European Union countries have banned or restricted imports of Russian oil and oil products, coal and natural gas over the past year. These are the core but by no means the only sources of the Kremlin’s income.

Apart from the rather sensitive issues of grain and fertiliser sales, some Russian goods are not usually mentioned in sanctions packages. These are metals and gemstones.

The Ekonomichna Pravda estimates that exports of these two products to Western countries still bring the aggressor country an additional US$20 billion annually.

These revenues are scattered across a dozen different types of metals and precious stones, but Russian companies use these crumbs to raise tens of billions of dollars to finance the war in Ukraine.

Diamonds for Belgium

UN Comtrade estimates that Russia supplied nearly US$1.5 billion worth of diamonds to the Western market in 2022. 95% of this volume ended up with buyers from Belgium, as Antwerp is home to the world’s largest diamond hub. The famous diamond district of this city sees gemstones from all over the world.

 

Antwerp diamond quarter. Diamond masters, brokers and exchanges have been concentrated there for centuries.
PHOTO: GETTY IMAGES

However, not all diamonds in Belgium are of Russian origin. The aggressor country accounts for only 25% of gem supplies, but the EU has not yet imposed any restrictions on the procurement of this product.

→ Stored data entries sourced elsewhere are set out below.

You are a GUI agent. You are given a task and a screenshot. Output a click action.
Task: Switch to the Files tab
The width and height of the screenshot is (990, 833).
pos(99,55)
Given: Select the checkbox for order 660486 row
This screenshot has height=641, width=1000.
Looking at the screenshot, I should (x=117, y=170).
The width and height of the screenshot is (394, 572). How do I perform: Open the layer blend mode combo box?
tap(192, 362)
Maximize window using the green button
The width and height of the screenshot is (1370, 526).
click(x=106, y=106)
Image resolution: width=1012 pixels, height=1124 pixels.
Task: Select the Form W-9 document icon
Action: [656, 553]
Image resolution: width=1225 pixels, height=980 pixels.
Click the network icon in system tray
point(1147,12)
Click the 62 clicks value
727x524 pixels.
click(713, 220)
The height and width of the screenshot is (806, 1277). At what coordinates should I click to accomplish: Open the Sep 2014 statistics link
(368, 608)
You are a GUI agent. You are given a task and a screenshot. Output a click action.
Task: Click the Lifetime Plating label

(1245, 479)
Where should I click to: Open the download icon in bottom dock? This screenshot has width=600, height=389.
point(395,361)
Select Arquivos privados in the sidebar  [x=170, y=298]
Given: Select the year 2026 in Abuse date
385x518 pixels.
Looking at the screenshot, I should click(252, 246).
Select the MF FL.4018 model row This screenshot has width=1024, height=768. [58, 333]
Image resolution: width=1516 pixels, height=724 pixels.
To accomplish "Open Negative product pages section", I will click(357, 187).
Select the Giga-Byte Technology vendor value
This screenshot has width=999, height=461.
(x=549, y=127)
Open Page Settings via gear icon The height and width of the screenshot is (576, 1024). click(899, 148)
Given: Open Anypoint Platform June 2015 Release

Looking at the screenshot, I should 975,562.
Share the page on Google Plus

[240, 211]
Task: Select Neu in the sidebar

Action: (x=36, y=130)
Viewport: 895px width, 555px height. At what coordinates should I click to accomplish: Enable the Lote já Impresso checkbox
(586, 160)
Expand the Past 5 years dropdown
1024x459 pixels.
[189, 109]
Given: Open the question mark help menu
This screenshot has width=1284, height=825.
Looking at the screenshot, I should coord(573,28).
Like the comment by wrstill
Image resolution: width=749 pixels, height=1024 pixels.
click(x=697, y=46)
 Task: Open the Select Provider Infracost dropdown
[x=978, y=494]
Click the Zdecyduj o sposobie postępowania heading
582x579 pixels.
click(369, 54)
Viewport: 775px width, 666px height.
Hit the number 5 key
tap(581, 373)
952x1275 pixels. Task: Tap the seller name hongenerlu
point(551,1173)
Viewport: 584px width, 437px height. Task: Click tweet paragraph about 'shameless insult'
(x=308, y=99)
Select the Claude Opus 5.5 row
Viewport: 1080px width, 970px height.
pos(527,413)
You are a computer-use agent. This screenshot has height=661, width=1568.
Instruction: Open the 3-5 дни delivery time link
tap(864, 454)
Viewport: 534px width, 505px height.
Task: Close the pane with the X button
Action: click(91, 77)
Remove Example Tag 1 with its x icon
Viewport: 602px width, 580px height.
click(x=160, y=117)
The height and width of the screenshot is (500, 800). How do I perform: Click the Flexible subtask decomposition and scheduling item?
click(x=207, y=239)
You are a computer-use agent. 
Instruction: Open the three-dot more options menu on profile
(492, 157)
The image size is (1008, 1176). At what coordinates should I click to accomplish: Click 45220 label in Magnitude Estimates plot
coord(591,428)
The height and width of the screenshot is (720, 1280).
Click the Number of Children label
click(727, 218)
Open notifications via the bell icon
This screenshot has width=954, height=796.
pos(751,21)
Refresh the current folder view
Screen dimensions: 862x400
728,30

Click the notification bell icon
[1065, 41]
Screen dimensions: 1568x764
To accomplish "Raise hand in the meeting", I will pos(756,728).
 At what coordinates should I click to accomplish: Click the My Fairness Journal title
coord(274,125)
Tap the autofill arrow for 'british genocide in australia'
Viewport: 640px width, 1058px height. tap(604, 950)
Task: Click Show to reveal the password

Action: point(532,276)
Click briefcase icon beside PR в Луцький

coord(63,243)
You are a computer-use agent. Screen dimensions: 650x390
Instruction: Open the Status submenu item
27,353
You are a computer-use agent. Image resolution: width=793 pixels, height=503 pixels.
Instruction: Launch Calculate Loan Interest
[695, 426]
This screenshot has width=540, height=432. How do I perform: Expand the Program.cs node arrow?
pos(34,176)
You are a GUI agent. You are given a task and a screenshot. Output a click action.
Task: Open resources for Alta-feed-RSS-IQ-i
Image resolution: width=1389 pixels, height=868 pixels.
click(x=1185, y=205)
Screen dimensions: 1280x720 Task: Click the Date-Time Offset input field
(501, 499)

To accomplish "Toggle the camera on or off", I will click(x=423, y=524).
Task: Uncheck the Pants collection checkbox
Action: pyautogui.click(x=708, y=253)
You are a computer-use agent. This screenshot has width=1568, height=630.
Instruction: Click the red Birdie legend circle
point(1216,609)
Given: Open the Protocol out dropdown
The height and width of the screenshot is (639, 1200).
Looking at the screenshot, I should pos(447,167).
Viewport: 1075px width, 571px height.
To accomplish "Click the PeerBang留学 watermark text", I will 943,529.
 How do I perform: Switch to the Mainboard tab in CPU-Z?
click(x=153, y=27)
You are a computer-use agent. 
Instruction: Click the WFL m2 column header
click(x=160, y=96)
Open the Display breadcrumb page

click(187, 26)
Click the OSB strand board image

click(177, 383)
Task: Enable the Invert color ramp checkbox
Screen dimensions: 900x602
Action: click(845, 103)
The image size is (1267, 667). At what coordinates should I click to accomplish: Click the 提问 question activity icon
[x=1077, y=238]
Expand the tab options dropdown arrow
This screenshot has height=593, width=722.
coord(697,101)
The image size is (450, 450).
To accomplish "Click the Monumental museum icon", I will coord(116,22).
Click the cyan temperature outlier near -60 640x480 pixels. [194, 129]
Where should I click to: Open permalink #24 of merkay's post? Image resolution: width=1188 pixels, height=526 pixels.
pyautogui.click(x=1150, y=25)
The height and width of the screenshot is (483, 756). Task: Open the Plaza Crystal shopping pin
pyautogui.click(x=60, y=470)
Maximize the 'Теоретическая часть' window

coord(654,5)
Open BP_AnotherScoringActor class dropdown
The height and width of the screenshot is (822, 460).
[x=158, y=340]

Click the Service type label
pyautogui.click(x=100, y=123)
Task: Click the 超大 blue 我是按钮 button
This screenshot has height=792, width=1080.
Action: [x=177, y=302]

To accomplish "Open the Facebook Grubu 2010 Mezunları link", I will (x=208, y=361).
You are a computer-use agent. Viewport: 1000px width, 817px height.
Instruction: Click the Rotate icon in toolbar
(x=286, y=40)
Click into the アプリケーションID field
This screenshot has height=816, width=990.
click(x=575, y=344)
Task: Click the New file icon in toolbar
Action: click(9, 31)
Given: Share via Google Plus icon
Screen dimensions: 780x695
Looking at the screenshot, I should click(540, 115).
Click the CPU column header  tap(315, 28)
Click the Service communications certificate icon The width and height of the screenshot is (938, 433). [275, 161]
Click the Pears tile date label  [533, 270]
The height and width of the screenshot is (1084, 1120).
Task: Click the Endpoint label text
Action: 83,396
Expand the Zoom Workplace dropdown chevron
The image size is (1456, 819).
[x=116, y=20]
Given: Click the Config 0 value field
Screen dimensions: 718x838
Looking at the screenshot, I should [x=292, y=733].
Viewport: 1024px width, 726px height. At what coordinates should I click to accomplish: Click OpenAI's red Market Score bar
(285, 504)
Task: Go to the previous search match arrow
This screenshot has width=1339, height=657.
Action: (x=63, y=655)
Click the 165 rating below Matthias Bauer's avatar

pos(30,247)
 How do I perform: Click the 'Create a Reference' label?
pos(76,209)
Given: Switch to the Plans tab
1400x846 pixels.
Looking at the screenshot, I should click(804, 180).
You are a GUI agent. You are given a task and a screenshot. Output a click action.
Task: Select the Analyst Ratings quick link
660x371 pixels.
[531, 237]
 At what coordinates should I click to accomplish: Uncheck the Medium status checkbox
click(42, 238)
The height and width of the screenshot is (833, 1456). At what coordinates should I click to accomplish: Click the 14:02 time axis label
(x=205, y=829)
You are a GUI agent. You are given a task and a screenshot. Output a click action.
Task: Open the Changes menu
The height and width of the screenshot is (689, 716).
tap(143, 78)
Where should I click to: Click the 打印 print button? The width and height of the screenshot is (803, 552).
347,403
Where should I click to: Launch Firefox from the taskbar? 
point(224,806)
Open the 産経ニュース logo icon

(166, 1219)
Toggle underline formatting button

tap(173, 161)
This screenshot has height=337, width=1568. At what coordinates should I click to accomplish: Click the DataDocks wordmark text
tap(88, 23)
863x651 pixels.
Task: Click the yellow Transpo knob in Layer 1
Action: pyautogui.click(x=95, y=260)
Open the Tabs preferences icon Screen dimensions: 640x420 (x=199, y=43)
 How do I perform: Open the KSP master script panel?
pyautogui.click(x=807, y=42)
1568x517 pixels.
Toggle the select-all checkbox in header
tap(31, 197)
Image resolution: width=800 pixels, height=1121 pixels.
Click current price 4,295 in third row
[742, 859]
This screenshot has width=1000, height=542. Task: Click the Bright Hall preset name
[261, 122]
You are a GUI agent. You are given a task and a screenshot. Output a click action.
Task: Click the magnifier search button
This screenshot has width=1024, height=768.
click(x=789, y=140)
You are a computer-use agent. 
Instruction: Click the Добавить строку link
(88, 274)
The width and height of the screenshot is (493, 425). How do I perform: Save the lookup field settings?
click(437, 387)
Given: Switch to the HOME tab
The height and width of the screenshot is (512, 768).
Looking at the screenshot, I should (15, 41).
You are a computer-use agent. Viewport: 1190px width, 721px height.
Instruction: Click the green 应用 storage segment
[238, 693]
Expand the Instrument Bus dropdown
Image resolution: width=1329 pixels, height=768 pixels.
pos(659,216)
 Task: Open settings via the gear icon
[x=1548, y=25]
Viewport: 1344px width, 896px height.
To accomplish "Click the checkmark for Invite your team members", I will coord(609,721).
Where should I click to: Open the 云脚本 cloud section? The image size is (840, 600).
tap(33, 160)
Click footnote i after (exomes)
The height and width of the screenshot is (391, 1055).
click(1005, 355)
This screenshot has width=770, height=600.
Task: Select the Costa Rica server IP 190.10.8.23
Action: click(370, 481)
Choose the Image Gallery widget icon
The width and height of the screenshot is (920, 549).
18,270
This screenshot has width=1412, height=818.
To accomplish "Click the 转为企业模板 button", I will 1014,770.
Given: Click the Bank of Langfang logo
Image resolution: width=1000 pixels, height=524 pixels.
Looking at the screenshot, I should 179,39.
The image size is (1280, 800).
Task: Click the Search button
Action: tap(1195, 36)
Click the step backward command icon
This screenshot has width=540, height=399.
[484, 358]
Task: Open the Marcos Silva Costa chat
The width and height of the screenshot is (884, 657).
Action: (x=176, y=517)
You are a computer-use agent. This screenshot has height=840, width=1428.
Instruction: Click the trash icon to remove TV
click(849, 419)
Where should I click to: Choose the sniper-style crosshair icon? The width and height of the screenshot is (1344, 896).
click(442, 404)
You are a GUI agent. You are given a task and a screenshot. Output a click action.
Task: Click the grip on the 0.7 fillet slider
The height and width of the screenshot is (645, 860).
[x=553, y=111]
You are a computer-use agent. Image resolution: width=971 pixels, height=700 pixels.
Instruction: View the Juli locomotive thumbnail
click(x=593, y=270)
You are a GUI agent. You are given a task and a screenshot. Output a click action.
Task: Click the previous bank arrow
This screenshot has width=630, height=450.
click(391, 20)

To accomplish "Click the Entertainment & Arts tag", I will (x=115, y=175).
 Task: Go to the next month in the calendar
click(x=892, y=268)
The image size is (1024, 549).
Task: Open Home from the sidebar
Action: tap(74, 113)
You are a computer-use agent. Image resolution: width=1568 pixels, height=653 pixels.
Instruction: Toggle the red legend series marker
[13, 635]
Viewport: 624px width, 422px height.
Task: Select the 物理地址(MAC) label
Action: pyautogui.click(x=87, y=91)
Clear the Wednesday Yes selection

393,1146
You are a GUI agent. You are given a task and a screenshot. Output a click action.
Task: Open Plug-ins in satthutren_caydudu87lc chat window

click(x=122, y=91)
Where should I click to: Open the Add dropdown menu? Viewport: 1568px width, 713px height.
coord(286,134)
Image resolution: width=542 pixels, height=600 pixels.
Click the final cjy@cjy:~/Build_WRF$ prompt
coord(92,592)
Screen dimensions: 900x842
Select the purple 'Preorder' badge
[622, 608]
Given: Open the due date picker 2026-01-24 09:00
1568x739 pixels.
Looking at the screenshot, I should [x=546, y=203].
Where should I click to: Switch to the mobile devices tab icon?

Representatives of the diamond industry in Antwerp oppose the sanctions, as the ban on Russian gems will allegedly lead to the bankruptcy of small traders and the loss of 10,000 jobs.

Addressing the Belgian parliament in 2022, President Volodymyr Zelenskyy tried to convince local authorities that “peace is worth more than any diamonds”. The Belgian government stressed that it wasn’t blocking the embargo, but the country managed to avoid measures against Russian diamonds in each sanctions package.

The Belgian money from the sale of diamonds goes to the Russian government-owned Alrosa PJSC. The group is one of the large “wallets” from which the Kremlin fuels the war against Ukraine.

Alrosa has avoided Western sanctions so far. Canada, Australia, New Zealand, the United States, the United Kingdom and Japan have imposed restrictions only on the company’s management. Meanwhile, the EU and Switzerland seem in no hurry to impose even personal sanctions against the company’s executives.

Previously, Alrosa paid taxes for the use of its deposits to the budget of its region [the Republic of Sakha, Federal Subject of the Russian Federation, located in the country’s Far East – ed.], but in 2023, Russia’s State Duma [lower chamber of the Russian parliament – ed.] raised them and ordered to charge 50% to cover the federal budget deficit.

In addition to using Alrosa’s resources for the war effort, the group supports the maintenance of the submarine that bears its name. The Alrosa diesel-electric submarine is part of the Russian Black Sea Fleet and features Kalibr cruise missiles.

 

Photo of the B-871 Alrosa submarine

Alrosa is not only a financial source but also a geopolitical tool for Putin’s conquest of Africa. The group has diamond mines in Angola, Zimbabwe, and the Democratic Republic of Congo. It also targets the Central African Republic, where Russian mercenaries from the Wagner Private Military Company have been operating. Along with Russian investment in these countries comes an influence on local politicians.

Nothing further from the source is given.